University of Pennsylvania Endowment Posts 1.4% Investment Lossby
School is first Ivy League to post returns for fiscal 2016
Gains in private equity, real estate offset declines in stocks
The University of Pennsylvania’s endowment reported an investment loss of 1.4 percent for fiscal 2016 in the worst year since 2009 for some of the best-performing college funds.
Penn is the first of the eight-member Ivy League to report returns through June 30. Positive returns from private equity, real estate and fixed-income investments partly offset negative performance from global public equities, the Philadelphia-based school said Thursday in a statement.
The fund’s value increased 6 percent to $10.7 billion, the school said. The school attributed the increase to new gifts and the transfer of endowment funds associated with Penn’s Health System, following the recent integration of Lancaster General Health.
Some of the largest and previously best performing endowments couldn’t escape a low- or negative-return environment in fiscal 2016. Massachusetts Institute of Technology, with a $13.2 billion fund, gained 0.8 percent after climbing 13.2 percent in fiscal 2015 while Penn’s fund gained 7.4 percent in fiscal 2015.
About a dozen public university endowments of $1 billion or more have reported declines, including the University of Virginia and the University of California. Performance was affected by the worst month for the Standard & Poor’s 500 Index in more than three years in August 2015 amid concerns about slowing global growth.

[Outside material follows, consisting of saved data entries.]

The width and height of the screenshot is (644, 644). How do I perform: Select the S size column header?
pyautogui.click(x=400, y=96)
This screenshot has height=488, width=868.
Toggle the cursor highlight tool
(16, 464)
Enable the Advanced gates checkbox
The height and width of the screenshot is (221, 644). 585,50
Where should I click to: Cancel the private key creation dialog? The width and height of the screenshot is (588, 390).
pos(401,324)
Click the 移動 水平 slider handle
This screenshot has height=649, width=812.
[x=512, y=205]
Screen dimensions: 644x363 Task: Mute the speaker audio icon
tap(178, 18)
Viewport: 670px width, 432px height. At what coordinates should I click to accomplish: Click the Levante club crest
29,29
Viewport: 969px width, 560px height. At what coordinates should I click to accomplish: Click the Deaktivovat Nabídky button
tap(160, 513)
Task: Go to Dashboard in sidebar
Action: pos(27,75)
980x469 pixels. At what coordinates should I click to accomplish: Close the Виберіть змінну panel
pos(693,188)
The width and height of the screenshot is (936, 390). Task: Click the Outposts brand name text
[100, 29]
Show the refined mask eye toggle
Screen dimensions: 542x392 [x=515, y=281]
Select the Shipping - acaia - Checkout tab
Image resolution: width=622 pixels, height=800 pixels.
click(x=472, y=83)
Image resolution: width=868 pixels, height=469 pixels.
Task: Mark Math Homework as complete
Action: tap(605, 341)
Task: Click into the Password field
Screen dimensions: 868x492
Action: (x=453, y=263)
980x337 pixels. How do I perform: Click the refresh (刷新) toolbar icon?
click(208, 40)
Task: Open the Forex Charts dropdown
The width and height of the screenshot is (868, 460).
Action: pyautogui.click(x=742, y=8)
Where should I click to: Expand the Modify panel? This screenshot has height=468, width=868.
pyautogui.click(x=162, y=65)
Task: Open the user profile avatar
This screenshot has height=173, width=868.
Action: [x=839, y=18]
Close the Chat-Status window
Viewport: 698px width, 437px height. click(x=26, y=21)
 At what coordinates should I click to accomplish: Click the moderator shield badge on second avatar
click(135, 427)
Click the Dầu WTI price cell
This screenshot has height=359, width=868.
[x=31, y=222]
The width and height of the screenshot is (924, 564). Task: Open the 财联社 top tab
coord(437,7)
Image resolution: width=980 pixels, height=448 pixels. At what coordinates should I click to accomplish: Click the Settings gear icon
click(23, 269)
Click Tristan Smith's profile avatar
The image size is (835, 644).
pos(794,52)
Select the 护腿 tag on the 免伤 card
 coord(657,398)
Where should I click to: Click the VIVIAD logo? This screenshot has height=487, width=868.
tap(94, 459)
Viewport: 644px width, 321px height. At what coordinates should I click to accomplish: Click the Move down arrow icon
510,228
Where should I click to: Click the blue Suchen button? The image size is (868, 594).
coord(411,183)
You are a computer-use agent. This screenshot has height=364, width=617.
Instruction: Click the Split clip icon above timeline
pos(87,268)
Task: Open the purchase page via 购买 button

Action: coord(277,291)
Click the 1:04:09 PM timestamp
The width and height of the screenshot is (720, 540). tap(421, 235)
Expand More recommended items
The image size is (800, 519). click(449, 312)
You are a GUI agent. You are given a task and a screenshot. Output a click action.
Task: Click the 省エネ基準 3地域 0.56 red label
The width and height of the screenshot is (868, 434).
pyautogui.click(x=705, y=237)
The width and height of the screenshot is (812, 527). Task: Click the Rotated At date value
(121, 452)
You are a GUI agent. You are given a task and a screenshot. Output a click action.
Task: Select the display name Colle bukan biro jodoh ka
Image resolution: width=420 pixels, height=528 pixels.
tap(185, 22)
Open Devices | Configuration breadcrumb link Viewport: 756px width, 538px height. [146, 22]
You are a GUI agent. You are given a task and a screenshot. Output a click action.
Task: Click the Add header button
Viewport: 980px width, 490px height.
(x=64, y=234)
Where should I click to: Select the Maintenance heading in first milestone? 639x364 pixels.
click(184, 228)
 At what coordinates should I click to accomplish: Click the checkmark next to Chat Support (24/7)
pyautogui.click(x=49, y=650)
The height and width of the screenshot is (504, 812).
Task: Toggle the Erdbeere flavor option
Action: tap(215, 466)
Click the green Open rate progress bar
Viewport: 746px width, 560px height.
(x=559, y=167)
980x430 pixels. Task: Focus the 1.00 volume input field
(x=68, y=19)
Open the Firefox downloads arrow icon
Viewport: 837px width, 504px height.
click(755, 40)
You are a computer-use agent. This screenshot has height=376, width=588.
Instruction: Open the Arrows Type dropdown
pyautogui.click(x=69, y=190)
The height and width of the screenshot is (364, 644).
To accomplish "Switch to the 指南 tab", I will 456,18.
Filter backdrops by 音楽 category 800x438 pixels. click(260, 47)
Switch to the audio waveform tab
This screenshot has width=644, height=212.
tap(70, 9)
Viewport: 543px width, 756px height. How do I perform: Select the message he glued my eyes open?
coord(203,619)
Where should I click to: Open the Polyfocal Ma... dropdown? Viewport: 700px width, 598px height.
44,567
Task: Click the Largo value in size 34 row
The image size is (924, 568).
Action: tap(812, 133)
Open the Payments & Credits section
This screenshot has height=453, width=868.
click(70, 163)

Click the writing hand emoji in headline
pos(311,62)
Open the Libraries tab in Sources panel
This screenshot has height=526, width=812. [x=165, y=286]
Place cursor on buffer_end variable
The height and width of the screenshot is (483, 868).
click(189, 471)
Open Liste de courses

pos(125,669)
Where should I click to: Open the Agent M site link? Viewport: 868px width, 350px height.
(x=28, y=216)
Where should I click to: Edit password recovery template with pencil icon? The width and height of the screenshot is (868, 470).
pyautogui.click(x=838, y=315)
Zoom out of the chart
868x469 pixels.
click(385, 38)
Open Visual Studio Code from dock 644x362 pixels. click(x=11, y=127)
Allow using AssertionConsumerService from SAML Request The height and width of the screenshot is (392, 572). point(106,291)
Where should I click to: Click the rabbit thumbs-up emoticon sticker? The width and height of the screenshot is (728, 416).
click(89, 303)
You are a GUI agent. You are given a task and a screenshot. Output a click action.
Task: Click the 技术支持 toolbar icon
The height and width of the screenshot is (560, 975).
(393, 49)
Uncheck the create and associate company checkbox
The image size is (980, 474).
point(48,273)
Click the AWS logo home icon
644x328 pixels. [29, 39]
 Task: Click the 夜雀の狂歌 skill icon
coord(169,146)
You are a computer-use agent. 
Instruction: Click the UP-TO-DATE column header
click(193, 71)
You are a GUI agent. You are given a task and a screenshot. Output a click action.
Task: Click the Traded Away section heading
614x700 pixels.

Peter Ammon has been chief investment officer of Penn’s endowment since 2013. Over the past 10 years, the fund has produced annualized returns of 6.5 percent and an annualized 7.7 percent over five years.
Endowments with more than $500 million lost a median 0.73 percent in fiscal 2016, according to Wilshire Trust Universe Comparison Service. The Wilshire data, from fund custodians, excludes fees while most schools report returns including fees. In 2009, the richest schools had a median loss of 21.8 percent, according to Wilshire.